• _Passage given_

--- BEGIN ---

Re: [7/7,v8] NUMA Hotplug Emulator: Implement per-node add_memorydebugfs interface

From: David Rientjes
Date: Thu Dec 09 2010 - 16:29:51 EST


On Thu, 9 Dec 2010, Shaohui Zheng wrote:

> > I don't think you should be using memparse() to support this type of
> > interface, the standard way of writing memory locations is by writing
> > address in hex as the first example does. The idea is to not try to make
> > things simpler by introducing multiple ways of doing the same thing but
> > rather to standardize on a single interface.
>
> Undoubtedly, A hex is the best way to represent a physical address. If we use
> memparse function, we can use the much simpler way to represent an address,
> it is not the offical way, but it takes many conveniences if we just want to
> to some simple test.
>

Testing code should be removed from the patch prior to proposal.

> When we reserce memory, we use mempasre to parse the mem=XXX parameter, we can
> avoid the complicated translation when we add memory thru the add_memory interface,
> how about still use the memparse here? but remove it from the document since it is
> just for some simple testing.
>

We really don't want a public interface to have undocumented behavior, so
it would be much better to retain the documentation if you choose to keep
the memparse(). I disagree that converting the mem= parameter to hex is
"complicated," however, so I'd prefer that the interface is similar to
that of add_node.

--- END ---

• _Job 1_
Revise the email from "Re: [7/7,v8] NUMA" to "a single interface.", putting "API" wherever "interface" appears.
The email and the records are unrelated materials.

Text and item location records:
--- BEGIN ---

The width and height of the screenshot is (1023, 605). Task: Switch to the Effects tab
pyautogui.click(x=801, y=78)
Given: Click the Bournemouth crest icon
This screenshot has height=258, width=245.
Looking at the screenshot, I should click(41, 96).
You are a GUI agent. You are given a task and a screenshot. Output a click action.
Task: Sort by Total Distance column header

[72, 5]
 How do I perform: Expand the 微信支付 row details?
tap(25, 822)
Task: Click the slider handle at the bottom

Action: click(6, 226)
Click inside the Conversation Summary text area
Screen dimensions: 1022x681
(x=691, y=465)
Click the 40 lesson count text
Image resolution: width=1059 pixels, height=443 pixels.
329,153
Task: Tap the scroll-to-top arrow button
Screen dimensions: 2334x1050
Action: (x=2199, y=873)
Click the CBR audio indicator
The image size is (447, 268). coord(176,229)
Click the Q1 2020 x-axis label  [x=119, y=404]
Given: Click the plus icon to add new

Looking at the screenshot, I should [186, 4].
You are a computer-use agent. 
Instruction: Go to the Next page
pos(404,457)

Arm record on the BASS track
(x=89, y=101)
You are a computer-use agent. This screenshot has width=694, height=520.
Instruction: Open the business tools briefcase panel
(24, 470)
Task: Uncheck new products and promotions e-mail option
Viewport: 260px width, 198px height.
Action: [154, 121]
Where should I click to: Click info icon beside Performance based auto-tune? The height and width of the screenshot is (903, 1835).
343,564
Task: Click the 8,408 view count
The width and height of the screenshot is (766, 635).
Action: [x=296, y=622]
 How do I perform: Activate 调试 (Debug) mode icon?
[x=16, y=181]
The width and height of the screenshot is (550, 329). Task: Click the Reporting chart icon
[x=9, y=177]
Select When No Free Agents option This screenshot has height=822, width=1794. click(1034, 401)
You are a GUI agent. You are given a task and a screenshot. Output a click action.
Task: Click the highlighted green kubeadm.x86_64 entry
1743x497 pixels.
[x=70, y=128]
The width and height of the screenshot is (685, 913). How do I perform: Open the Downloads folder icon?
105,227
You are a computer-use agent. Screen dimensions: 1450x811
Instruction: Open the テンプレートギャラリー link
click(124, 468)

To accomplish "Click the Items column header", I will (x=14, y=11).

--- END ---

• _Job 2_
Gather every line of the records that contains the word "computer", with case counting.

• _Full answer 1_
Re: [7/7,v8] NUMA Hotplug Emulator: Implement per-node add_memorydebugfs API

From: David Rientjes
Date: Thu Dec 09 2010 - 16:29:51 EST


On Thu, 9 Dec 2010, Shaohui Zheng wrote:

> > I don't think you should be using memparse() to support this type of
> > API, the standard way of writing memory locations is by writing
> > address in hex as the first example does. The idea is to not try to make
> > things simpler by introducing multiple ways of doing the same thing but
> > rather to standardize on a single API.

• _Full answer 2_
You are a computer-use agent. 
You are a computer-use agent. This screenshot has width=694, height=520.
You are a computer-use agent. Screen dimensions: 1450x811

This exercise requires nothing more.